Freedom for Capital, Market Discipline for Labor
Here’s an example of WTO thinking. The WTO says that they can not deal with social issues, only “trade” forgetting that once you start to deal with trade in services, you are indeed dealing with many social issues. It says that it can only regulate “product” not “process.” With labor and environmental standards, what we normally regulate is process. It’s been an important acquisition of the labor, consumer, and environmental movements in recent years to move beyond the simple regulation of end product and regulate process - how things are made. It is in the very production methods that we can improve safety, eliminate hazards and develop cleaner processes. The difference between a shirt produced by sweated labor under near slave like conditions and a shirt produced by union labor under decent conditions isn’t readily obvious in the packaging (the end product) but rather its observed in the monitoring of the “process” of how the shirt is produced.

By contrast, when the WTO sees the interest of investors and capital threatened - it can spring into action and be quite powerful in its enforcement. So, for example, when workers are being forced to work with flagrant violation of labor law and safety codes, the WTO says there is nothing it can do. But let these same workers illegally produce “pirate” videos, or CDs (challenging a corporations copyright) and the WTO can spring into action sanctioning all sorts of actions against the offending country - in order to protect a corporations “intellectual property.”

Ok, back to Seattle, what is the millennium round?
The WTO wants to continue its campaign of trade liberalization and in particular it wants to increase the trade in services - including public services. Unfortunately, this means further turning over services such as health care, education, water and utilities to markets and international competition and undermining and destroying local control and protection of communities.

What’s the problem with markets?
Markets are fine, in their place, but they must not be permitted to replace social decision-making. Markets should not be confused with democratic institutions. Markets, for example, might be useful in determining price of goods, but they should not be mechanisms for determining our values as a community. Markets are oblivious to morals and promote only the value of profit.

So, what do we want to do about the WTO?
Resistance to the free trade agenda and the continual drive to undermine social decision-making and democracy is the basis of unity for all the groups protesting the WTO. Beyond that profound and important agreement, there are wider differences about what to do about the WTO.

Resisters want to abolish the WTO
Some of the groups coming to Seattle are supporters of the resistance movement - arguing that the trade liberalization program of the WTO is fundamentally flawed and we would be better simply abolishing this dangerous organization.
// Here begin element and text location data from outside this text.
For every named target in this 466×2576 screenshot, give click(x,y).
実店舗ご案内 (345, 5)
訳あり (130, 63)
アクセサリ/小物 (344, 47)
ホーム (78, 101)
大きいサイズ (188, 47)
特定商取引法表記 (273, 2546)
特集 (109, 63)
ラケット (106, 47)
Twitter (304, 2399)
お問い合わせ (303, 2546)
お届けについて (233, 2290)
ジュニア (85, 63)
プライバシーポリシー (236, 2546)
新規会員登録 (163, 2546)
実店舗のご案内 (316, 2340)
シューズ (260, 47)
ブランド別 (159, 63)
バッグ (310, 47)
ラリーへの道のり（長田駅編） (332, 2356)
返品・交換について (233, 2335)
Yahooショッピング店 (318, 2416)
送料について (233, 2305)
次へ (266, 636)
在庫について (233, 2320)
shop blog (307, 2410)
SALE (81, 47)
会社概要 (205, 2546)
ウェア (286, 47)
They argue for building the global resistance and constructing global solidarity from below.

Reformers believe they can transform the WTO
Others, in particular much of organized labor argue that while the WTO trade liberalization program is deeply flawed, it’s now well established as a powerful organization and that the concept of negotiated trade regulation is vital to the health and welfare of the world community. They argue that if core labor rights, environmental protections, and what the Europeans refer to as a “social clause” was inserted into the WTO’s mandate and practice that it could be transformed.

Resisters, reformers and rebels from around the globe will be gathering in Seattle later this month in a remarkable international solidarity action challenging the WTO’s corporate agenda. While there are important tactical differences in approaches to the WTO, there is also a fair degree of unity in action and in identifying the WTO as an important global institution promoting policies which are contributing to the growth of inequality and the undermining of democracy. The protest in Seattle maybe be both the last major, international demonstration of the century and the beginning of a new powerful global solidarity movement.